··· Data for the task ···

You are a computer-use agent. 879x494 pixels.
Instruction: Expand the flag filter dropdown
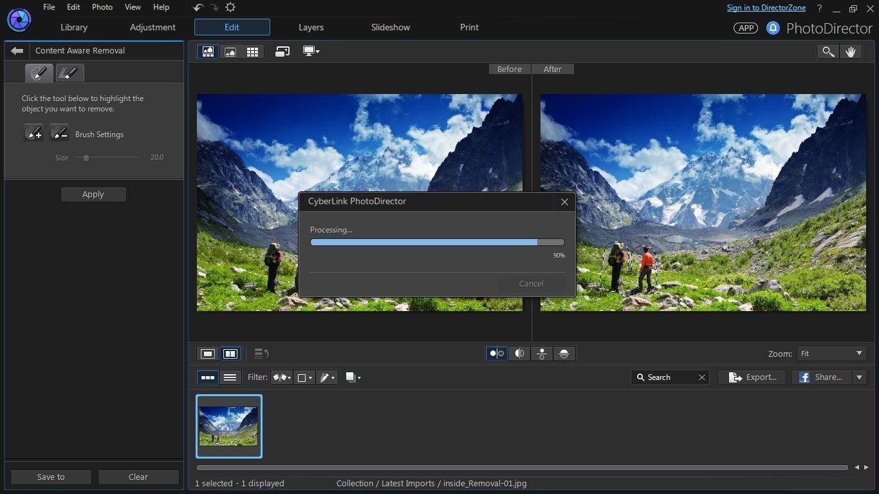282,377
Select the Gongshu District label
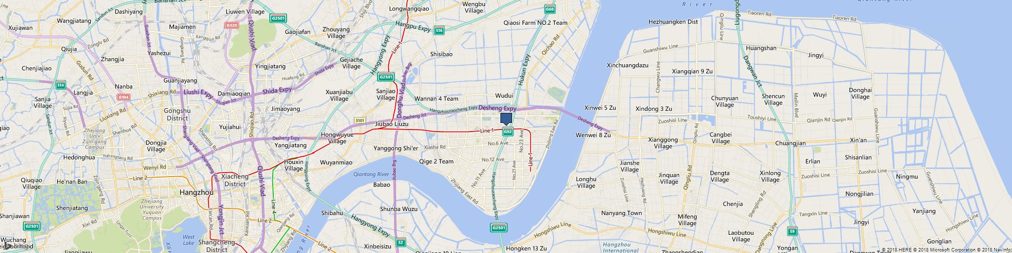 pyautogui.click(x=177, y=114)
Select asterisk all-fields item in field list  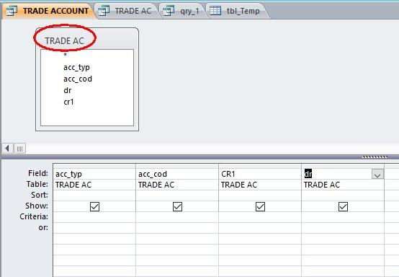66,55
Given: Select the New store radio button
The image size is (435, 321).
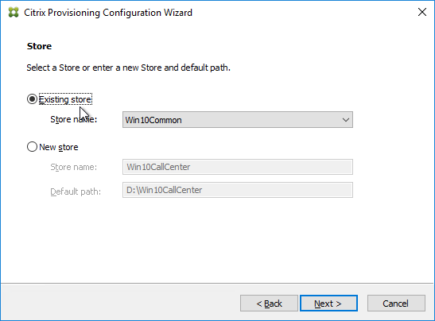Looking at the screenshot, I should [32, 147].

···

▶ _The problem_
Go back to the line containing "Given: Select the New store radio button" and output it and every line after it through the end of the records, exactly, but not the pictures.

▶ _Output below_
Given: Select the New store radio button
The image size is (435, 321).
Looking at the screenshot, I should [32, 147].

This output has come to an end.